DATASET EXTRACT =>
++++++++++++++++++++
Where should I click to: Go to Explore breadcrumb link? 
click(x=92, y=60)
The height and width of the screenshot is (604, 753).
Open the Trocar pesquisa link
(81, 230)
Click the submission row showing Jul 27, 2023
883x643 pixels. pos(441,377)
++++++++++++++++++++
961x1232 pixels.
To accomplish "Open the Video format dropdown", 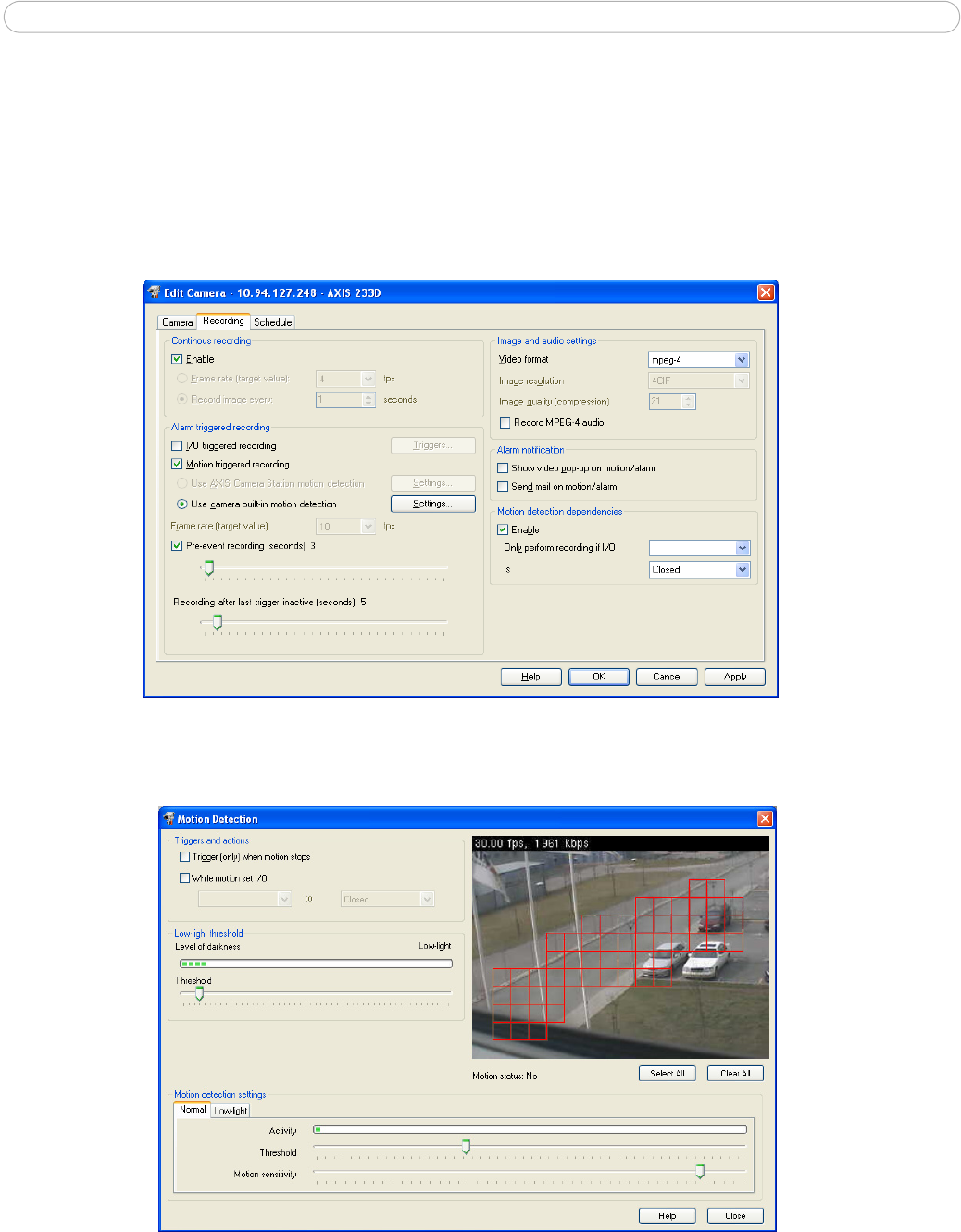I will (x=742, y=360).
++++++++++++++++++++
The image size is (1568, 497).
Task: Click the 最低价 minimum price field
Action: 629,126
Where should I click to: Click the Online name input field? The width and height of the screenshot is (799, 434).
++++++++++++++++++++
YOUR OBJECTIVE => Only lines with the word "width" go in the answer. Take them all from the entries above.

SOLUTION =>
The height and width of the screenshot is (604, 753).
Where should I click to: Click the Online name input field? The width and height of the screenshot is (799, 434).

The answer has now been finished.